- _Task instructions_
With the pictures left out, write out exactly the lines of the listing below that run from the line with "Task: Expand the Filtres section" through the line with "Focus the Bones value field".

- _Provided records_

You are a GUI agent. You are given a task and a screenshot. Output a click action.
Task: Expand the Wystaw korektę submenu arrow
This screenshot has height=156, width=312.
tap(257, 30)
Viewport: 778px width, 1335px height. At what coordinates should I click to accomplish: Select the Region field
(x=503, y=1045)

---

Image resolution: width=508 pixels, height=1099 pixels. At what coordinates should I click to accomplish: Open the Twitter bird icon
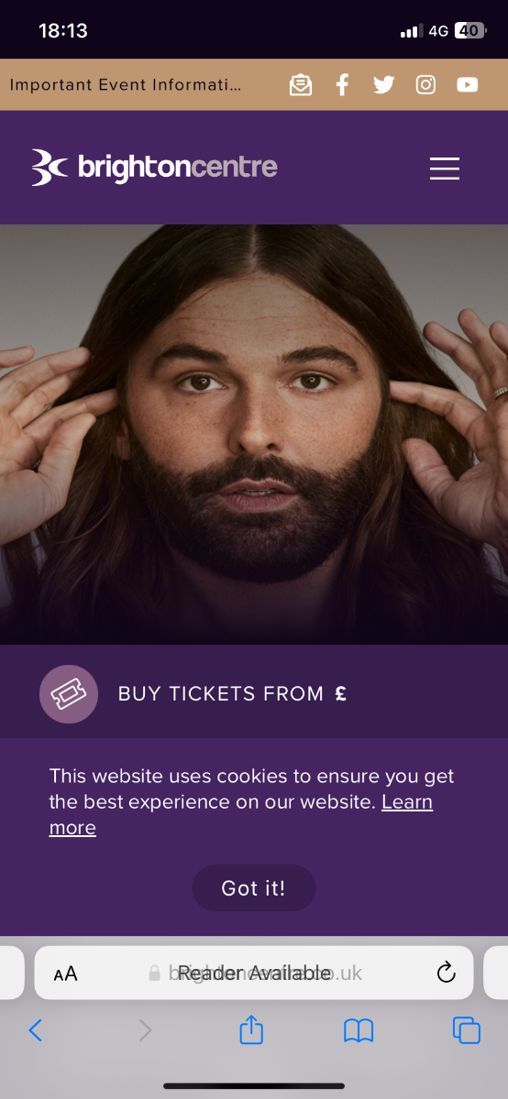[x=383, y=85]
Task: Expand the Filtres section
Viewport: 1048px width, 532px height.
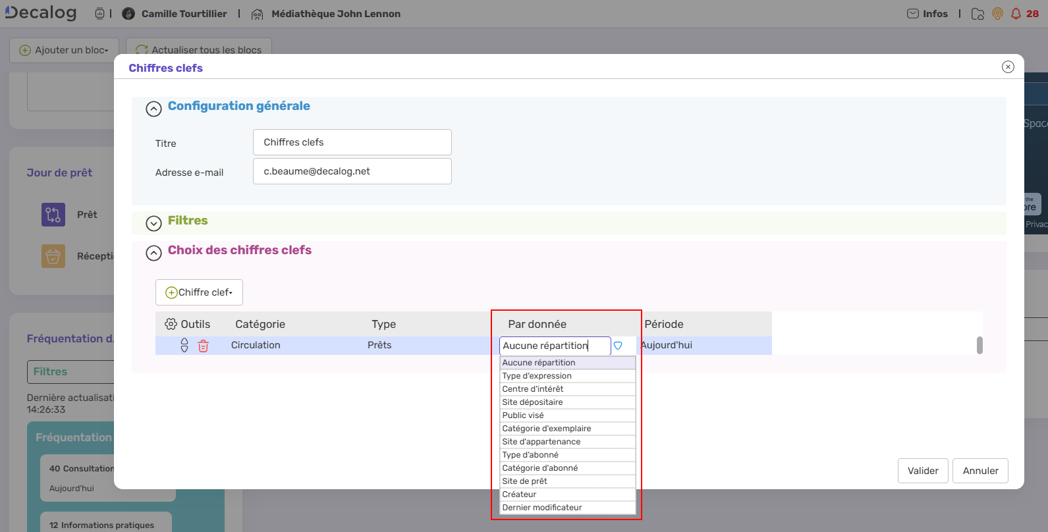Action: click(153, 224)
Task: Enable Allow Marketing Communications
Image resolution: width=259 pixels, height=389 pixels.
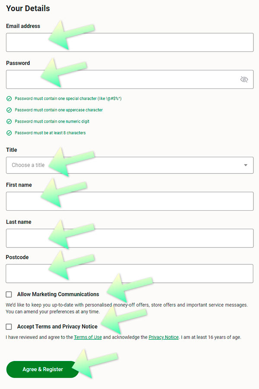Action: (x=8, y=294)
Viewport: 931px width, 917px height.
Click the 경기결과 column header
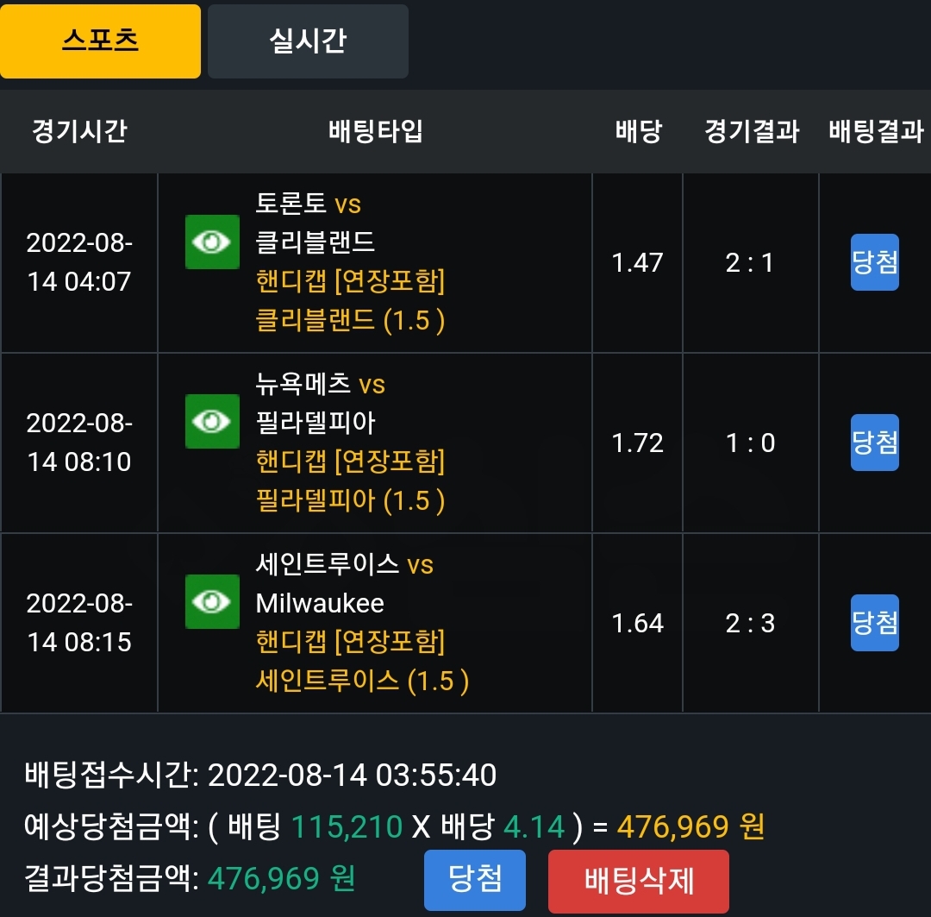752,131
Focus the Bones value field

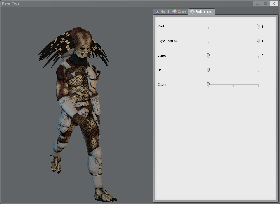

==

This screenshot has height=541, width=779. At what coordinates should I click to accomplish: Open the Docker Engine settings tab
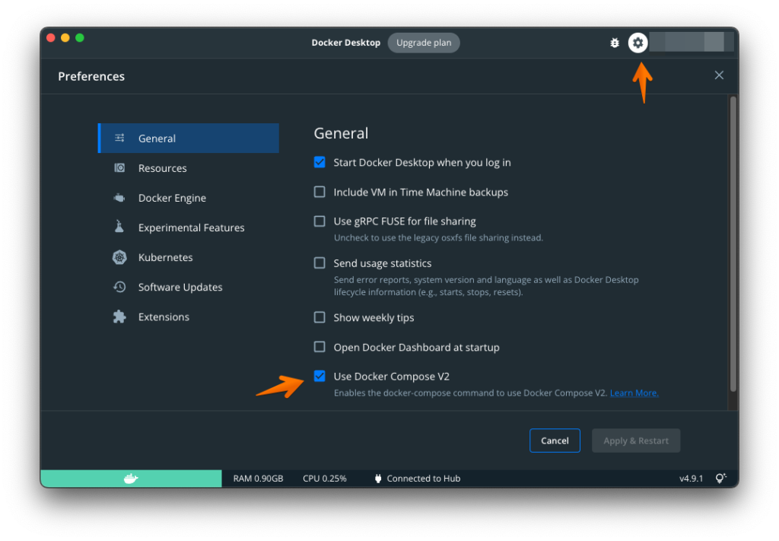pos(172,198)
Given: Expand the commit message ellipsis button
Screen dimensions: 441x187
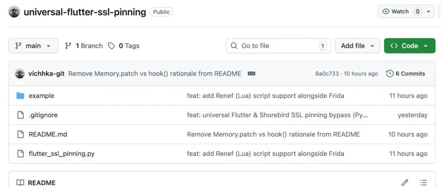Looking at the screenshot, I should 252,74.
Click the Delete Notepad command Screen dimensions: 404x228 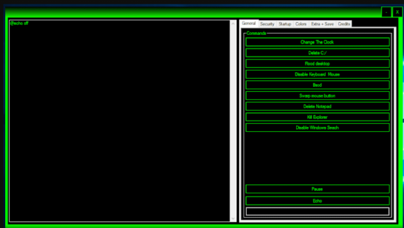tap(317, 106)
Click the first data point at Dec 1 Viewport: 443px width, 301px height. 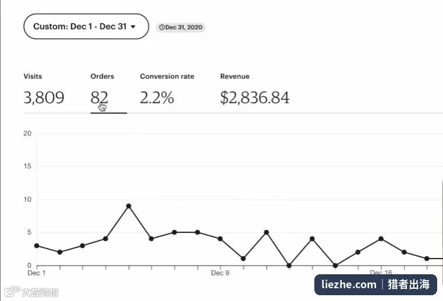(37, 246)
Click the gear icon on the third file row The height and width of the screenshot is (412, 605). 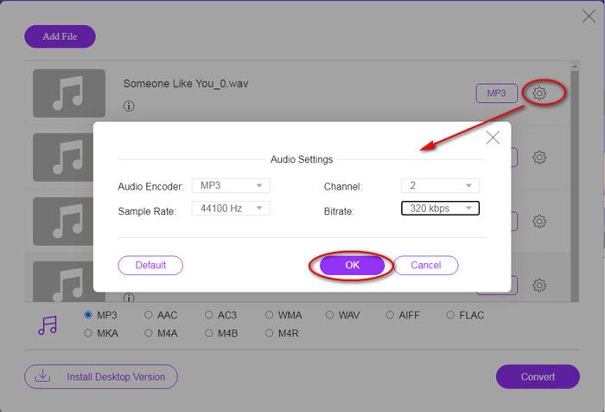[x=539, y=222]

- _Result of this exercise_
Task: Expand the Filtres section
Viewport: 1048px width, 532px height.
Action: click(153, 224)
Task: Enable Allow Marketing Communications
Image resolution: width=259 pixels, height=389 pixels.
Action: (x=8, y=294)
Viewport: 931px width, 917px height.
Click the 경기결과 column header
752,131
Focus the Bones value field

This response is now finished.